Start of PASSAGE

Against Whom this Writ is not Applicable
(1). The writ of mandamus can’t be issued against the President or the Governor of a State.
(2). This writ will not lie against the State or central legislature to prevent them from enacting a law that is alleged to be violative of constitutional provisions.
(3). This writ will not be applicable against an inferior or ministerial officer who is duty-bound to follow the orders of his superiors.
(4). This writ cannot be issued to enforce the contractual rights and obligations
Cases of Mandamus
Held- writ of mandamus does not lie against a private individual or private organization because they are not entrusted with a public duty.
- The publisher of an Oriya book applied for a writ of mandamus to compel the Director of Public Instructions to include her book in the list of books approved for school.
- The court refused, since the choice of books was entirely a matter within the discretion of the Director of Public Instructions.
- There was no legal duty to compel the Director of Public Instructions to include the Petitioner’s book on the list.
The literal meaning of this writ is “by what warrant or authority”. Quo Warranto is a judicial order to a person who has illegally occupied or usurped an office, or post, to show by what authority he is holding that office.
Writ of quo-warranto is to prevent a person to hold an office, which he is not legally entitled to hold.
Illustration – If a person who has no qualifications for the post of sub-inspector assumes such office, then a Writ of Quo Warranto can be issued against him to ask his authority by which he has acquired this position.
Who can apply?
Any person can move a petition on the ground that the holder of an office is a usurper without any valid claim.
- A petition for the writ of Quo Warranto can be filed by any person though he is not an aggrieved person.
- The office must be the public office
- It is held by a person without legal authority.
- The office must be created by a statute or by the constitution itself.

End of PASSAGE
Start of GIVEN INFORMATION

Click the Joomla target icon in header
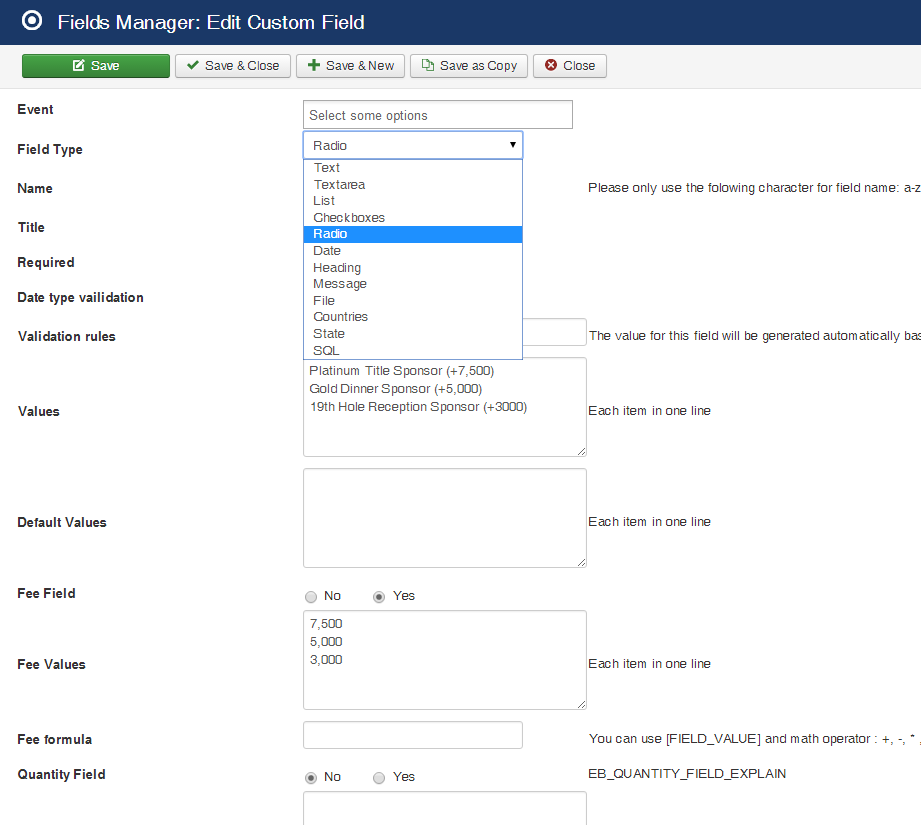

End of GIVEN INFORMATION

| INSTRUCTION A |
From the passage on writs, copy word for word the stretch that begins at "- A petition" and stops after "without legal authority.".
| INSTRUCTION B |
Continue the passage on writs, picking up right after its last line.

| EXERCISE RESPONSE A |
- A petition for the writ of Quo Warranto can be filed by any person though he is not an aggrieved person.
- The office must be the public office
- It is held by a person without legal authority.

| EXERCISE RESPONSE B |
- The office must be of substantive nature and not merely a function of employment
- The term of the office must be of a permanent nature
Cases for Quo- Warranto
- The Bihar Arya Sabha is a private Association. Hence, the court refused to grant the writ of quo warranto, where the holder of the Public Office should not be legally qualified to hold the office.
- The Court held, that the writ of quo warranto can be issued against the Advocate general where the appointment of the Adv. Gen of M.P. was challenged by private individuals who had no legal interest in that office.
- The court can refuse the writ of quo warranto if it is vexatious, or where the petitioner is guilty of laches.
The literal meaning of the term is “to forbid or to stop”. The writ of prohibition is popularly known as a “stay order”.
- The writ like Prohibition is issued by a superior court to an inferior court, the tribunal also for quasi-judicial bodies.
- It prevents the inferior courts from exercising the jurisdiction which they do not possess, or which is not legally vested in them.
- The writ of prohibition is preventive in nature which ensures that the jurisdiction of an inferior court or a tribunal is properly exercised and that it does not encroach upon the domain of the other.
- Illustration – In the recent promulgated Insolvency and Bankruptcy code, the adjudicating authority is the National company law tribunal. However, if the civil court starts hearing the insolvency matters, then the writ of prohibition can be issued.
Who can apply?
The person whose right is violated can apply for the Writ of Prohibition.
Writ lies against judicial and quasi-judicial authorities. It will not lie against purely an administrative or executive.
- The writ can be issued only against judicial or quasi-judicial bodies.
- It can be issued when the judicial or quasi-judicial bodies exceed the jurisdiction.
- The proceedings must be pending before the inferior court at the time when this writ was issued.
- If a case involves a situation wherein the court is partly acting within its jurisdiction and partly outside it, then the Writ will be issued against the act which is partly outside the jurisdiction.
When can it be refused?
- The court can refuse to grant the writ of Prohibition where before issuing the writ the authority becomes “functus officio”.
Cases of prohibition
Madan Gopal v. UOI (1951)
- The SC held that where the defect in the jurisdiction is not apparent, also, where the appellant is guilty of supervision of material fact, the court can refuse to grant the writ.
- However, it can be granted where it is shown that the inferior tribunal is acting more than its jurisdiction.
The Latin meaning of the term is “search”.
- It Is issued by a superior court to an inferior court or quasi-judicial body, to act within the limits of its jurisdiction.
- Prohibition is used to prevent them from hearing the case beyond their jurisdiction.
- While certiorari is used the quash the order which has been decided.
- The writ can be issued even before the trial to prevent and excess, abuse of jurisdiction and to remove the case for trial to a higher court.
- It can be made without jurisdiction and in violation of the rules of Natural Justice.
- Thus it can be said that the writ of certiorari is not only negative in nature since it is used to quash an action that makes his nature curative.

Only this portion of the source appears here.